• _What is expected_
In the stretch from the start of the records through the line containing "pos(457,45)", swap "heading" for "title" and give those lines again with nothing else changed.

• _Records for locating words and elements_
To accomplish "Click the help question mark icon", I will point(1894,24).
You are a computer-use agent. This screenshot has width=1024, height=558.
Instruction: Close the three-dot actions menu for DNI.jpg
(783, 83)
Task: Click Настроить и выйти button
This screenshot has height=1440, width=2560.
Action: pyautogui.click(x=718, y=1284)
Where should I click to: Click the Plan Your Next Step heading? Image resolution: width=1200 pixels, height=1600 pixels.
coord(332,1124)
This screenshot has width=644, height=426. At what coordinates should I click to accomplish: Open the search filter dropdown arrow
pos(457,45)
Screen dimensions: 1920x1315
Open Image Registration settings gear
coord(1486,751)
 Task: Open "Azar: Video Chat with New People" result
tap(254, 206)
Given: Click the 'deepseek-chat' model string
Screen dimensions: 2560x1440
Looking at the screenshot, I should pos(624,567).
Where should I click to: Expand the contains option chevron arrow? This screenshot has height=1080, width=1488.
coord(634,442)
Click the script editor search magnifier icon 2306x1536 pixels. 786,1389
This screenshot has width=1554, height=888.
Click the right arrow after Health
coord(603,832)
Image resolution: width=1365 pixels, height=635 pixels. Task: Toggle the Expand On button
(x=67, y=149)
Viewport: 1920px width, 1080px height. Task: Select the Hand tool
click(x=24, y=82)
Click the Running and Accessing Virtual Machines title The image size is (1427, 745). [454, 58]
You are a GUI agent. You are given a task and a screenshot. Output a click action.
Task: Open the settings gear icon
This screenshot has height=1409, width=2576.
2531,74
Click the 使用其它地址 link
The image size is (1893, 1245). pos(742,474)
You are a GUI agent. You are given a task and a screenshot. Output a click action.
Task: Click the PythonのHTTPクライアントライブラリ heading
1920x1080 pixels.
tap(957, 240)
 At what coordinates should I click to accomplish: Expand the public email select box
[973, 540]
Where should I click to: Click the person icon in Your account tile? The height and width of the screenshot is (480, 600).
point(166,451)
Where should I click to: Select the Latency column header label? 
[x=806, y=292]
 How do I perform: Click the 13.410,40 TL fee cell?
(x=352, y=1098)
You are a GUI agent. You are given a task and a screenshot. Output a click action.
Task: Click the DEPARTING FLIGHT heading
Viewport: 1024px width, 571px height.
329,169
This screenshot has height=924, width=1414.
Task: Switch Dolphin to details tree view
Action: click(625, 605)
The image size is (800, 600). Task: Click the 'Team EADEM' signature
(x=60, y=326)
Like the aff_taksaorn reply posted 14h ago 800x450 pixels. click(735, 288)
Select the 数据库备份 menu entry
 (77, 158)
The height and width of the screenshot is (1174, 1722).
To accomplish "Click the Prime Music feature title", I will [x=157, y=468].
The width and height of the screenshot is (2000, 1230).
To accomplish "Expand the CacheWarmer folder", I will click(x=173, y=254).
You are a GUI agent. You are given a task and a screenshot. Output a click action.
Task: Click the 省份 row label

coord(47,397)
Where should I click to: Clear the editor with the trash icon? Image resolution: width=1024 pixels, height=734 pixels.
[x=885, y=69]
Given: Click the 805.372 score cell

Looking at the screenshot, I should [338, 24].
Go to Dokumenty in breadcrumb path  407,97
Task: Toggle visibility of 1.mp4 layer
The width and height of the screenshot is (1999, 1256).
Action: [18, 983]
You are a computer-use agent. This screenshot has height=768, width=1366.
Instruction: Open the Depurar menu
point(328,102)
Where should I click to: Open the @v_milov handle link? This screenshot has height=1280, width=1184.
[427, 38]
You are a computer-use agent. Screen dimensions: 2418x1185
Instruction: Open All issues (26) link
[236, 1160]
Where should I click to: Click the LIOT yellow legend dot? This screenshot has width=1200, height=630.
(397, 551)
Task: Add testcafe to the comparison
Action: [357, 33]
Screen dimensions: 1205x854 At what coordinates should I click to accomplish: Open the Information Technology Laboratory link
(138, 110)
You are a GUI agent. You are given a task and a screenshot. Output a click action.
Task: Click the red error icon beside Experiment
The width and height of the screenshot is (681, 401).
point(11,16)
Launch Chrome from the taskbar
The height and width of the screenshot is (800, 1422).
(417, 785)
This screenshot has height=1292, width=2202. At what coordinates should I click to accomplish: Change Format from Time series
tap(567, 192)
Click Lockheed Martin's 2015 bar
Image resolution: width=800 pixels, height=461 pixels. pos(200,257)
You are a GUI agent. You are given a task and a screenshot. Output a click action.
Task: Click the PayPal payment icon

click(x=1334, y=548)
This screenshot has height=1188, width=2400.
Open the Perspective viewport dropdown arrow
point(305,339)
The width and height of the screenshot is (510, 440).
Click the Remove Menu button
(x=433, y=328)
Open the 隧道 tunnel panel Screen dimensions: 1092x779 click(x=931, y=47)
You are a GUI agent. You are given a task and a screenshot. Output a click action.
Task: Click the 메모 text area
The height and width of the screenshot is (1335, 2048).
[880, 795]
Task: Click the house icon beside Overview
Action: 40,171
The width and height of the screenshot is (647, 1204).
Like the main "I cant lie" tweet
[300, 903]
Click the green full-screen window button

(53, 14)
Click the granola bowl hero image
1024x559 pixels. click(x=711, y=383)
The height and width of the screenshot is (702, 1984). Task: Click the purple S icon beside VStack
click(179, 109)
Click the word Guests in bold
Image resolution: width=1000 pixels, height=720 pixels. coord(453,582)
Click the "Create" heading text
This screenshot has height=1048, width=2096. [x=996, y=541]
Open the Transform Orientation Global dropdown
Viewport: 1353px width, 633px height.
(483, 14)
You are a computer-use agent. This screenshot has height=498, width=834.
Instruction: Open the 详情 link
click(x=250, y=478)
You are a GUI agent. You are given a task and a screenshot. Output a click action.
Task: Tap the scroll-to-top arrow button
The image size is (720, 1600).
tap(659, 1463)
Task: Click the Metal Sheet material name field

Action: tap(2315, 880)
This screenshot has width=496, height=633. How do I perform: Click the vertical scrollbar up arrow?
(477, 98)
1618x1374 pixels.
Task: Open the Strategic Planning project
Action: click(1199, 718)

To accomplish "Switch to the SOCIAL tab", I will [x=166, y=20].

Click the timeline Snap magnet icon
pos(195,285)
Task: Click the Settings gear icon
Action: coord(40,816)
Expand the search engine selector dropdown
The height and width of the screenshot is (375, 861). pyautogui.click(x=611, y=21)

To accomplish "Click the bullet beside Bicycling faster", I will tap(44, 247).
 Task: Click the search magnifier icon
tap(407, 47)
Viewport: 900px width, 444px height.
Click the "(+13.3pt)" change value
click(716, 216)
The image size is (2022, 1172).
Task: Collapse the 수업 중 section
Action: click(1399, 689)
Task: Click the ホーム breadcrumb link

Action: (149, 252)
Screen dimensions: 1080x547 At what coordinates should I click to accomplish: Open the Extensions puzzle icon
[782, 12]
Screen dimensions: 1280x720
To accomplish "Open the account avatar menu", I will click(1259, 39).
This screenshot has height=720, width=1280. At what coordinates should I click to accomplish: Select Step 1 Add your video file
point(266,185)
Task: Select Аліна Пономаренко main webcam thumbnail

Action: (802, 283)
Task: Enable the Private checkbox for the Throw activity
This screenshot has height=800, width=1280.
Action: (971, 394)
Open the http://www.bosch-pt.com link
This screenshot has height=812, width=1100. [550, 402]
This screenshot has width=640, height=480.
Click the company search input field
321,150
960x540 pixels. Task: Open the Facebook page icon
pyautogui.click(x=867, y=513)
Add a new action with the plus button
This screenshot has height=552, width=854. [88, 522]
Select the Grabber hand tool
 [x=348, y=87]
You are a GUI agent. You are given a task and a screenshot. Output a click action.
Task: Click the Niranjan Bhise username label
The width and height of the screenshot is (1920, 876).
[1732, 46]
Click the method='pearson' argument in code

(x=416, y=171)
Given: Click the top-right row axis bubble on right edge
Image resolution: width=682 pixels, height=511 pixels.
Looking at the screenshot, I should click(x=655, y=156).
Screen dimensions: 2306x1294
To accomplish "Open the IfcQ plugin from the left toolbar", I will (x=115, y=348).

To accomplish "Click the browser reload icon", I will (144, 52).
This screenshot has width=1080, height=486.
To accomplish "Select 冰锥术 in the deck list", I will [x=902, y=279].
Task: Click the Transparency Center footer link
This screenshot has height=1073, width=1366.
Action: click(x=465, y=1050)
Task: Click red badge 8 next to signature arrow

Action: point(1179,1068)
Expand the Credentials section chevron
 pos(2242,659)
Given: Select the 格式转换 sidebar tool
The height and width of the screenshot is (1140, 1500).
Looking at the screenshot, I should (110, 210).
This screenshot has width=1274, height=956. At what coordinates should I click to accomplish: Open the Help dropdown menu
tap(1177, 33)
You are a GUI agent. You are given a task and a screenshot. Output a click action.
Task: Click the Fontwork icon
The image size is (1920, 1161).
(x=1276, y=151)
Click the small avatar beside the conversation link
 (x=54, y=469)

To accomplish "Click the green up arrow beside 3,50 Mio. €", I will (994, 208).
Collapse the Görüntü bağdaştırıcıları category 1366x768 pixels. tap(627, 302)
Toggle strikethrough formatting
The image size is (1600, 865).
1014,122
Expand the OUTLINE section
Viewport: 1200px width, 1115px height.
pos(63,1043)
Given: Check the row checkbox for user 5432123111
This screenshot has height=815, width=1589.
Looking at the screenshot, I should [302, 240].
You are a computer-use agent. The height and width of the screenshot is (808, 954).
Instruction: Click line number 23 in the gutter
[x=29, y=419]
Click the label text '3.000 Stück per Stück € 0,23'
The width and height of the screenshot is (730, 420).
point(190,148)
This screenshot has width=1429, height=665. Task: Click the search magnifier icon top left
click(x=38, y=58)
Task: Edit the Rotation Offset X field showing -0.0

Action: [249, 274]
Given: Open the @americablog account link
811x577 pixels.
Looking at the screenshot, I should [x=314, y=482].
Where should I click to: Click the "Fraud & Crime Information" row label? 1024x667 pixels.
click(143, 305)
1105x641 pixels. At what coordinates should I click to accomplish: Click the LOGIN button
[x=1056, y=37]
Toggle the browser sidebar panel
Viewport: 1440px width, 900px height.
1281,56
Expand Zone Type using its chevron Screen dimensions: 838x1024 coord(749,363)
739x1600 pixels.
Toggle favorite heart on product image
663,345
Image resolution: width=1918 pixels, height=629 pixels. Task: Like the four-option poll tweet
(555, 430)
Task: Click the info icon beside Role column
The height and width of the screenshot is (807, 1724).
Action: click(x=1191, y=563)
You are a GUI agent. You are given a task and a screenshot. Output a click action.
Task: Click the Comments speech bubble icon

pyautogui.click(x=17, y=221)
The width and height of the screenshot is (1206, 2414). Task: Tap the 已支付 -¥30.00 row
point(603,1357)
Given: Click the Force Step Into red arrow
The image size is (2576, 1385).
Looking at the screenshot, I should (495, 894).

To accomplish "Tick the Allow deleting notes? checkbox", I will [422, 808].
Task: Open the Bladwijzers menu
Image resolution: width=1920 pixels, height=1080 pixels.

• _Answer to the exercise_
To accomplish "Click the help question mark icon", I will point(1894,24).
You are a computer-use agent. This screenshot has width=1024, height=558.
Instruction: Close the three-dot actions menu for DNI.jpg
(783, 83)
Task: Click Настроить и выйти button
This screenshot has height=1440, width=2560.
Action: pyautogui.click(x=718, y=1284)
Where should I click to: Click the Plan Your Next Step title? Image resolution: width=1200 pixels, height=1600 pixels.
coord(332,1124)
This screenshot has width=644, height=426. At what coordinates should I click to accomplish: Open the search filter dropdown arrow
pos(457,45)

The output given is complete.